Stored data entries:
⟨

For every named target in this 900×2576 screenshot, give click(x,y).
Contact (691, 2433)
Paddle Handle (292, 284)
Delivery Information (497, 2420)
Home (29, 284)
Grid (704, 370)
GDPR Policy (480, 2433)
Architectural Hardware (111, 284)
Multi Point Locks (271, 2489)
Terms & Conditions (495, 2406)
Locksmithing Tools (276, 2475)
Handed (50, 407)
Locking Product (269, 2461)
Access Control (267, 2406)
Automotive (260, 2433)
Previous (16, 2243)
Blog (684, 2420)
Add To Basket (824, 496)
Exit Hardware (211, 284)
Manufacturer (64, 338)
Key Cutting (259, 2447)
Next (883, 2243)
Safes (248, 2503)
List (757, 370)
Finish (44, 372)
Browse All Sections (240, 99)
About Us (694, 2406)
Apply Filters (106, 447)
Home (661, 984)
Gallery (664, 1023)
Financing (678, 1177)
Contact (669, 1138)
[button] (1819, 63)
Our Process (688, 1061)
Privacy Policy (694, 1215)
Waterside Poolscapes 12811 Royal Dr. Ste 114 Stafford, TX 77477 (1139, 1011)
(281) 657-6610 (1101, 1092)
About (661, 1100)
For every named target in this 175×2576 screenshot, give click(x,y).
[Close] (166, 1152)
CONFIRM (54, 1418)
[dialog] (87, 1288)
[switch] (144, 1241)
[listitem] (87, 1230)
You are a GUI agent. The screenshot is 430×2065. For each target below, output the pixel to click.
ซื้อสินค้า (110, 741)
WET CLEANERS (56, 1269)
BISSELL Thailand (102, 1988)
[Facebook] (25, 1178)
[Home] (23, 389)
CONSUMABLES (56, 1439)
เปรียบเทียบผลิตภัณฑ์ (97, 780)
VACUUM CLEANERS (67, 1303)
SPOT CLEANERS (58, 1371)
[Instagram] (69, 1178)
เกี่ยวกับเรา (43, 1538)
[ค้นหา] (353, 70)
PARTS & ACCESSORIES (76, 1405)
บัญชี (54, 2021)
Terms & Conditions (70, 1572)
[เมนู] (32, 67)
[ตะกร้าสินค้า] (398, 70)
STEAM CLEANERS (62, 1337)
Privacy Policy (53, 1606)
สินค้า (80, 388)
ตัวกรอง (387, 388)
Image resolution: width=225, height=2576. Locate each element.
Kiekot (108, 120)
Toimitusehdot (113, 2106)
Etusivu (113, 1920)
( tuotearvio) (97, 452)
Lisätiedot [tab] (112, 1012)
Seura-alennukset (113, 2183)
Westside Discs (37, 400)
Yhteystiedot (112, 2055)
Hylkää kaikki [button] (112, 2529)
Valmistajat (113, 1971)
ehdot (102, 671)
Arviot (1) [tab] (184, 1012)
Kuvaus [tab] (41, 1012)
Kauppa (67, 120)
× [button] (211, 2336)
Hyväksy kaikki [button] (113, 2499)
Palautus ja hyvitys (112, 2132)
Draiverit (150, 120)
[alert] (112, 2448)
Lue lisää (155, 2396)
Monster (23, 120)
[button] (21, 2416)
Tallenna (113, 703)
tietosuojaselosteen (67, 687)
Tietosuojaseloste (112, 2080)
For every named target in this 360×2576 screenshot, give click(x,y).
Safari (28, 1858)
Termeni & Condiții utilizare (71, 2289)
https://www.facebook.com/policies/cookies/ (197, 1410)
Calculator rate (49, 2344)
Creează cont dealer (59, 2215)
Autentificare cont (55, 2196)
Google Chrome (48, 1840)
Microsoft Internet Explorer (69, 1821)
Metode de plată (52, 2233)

⟩

■ **ACTIVITY**
I'd like the lines above from the one with "Locksmithing Tools (276, 2475)" up to and including the one with "Kuvaus [tab] (41, 1012)" copied exactly, with no other lines.

■ **REPLY TO THE EXERCISE**
Locksmithing Tools (276, 2475)
Handed (50, 407)
Locking Product (269, 2461)
Access Control (267, 2406)
Automotive (260, 2433)
Previous (16, 2243)
Blog (684, 2420)
Add To Basket (824, 496)
Exit Hardware (211, 284)
Manufacturer (64, 338)
Key Cutting (259, 2447)
Next (883, 2243)
Safes (248, 2503)
List (757, 370)
Finish (44, 372)
Browse All Sections (240, 99)
About Us (694, 2406)
Apply Filters (106, 447)
Home (661, 984)
Gallery (664, 1023)
Financing (678, 1177)
Contact (669, 1138)
[button] (1819, 63)
Our Process (688, 1061)
Privacy Policy (694, 1215)
Waterside Poolscapes 12811 Royal Dr. Ste 114 Stafford, TX 77477 (1139, 1011)
(281) 657-6610 (1101, 1092)
About (661, 1100)
For every named target in this 175×2576 screenshot, give click(x,y).
[Close] (166, 1152)
CONFIRM (54, 1418)
[dialog] (87, 1288)
[switch] (144, 1241)
[listitem] (87, 1230)
You are a GUI agent. The screenshot is 430×2065. For each target below, output the pixel to click.
ซื้อสินค้า (110, 741)
WET CLEANERS (56, 1269)
BISSELL Thailand (102, 1988)
[Facebook] (25, 1178)
[Home] (23, 389)
CONSUMABLES (56, 1439)
เปรียบเทียบผลิตภัณฑ์ (97, 780)
VACUUM CLEANERS (67, 1303)
SPOT CLEANERS (58, 1371)
[Instagram] (69, 1178)
เกี่ยวกับเรา (43, 1538)
[ค้นหา] (353, 70)
PARTS & ACCESSORIES (76, 1405)
บัญชี (54, 2021)
Terms & Conditions (70, 1572)
[เมนู] (32, 67)
[ตะกร้าสินค้า] (398, 70)
STEAM CLEANERS (62, 1337)
Privacy Policy (53, 1606)
สินค้า (80, 388)
ตัวกรอง (387, 388)
Image resolution: width=225, height=2576. Locate each element.
Kiekot (108, 120)
Toimitusehdot (113, 2106)
Etusivu (113, 1920)
( tuotearvio) (97, 452)
Lisätiedot [tab] (112, 1012)
Seura-alennukset (113, 2183)
Westside Discs (37, 400)
Yhteystiedot (112, 2055)
Hylkää kaikki [button] (112, 2529)
Valmistajat (113, 1971)
ehdot (102, 671)
Arviot (1) [tab] (184, 1012)
Kuvaus [tab] (41, 1012)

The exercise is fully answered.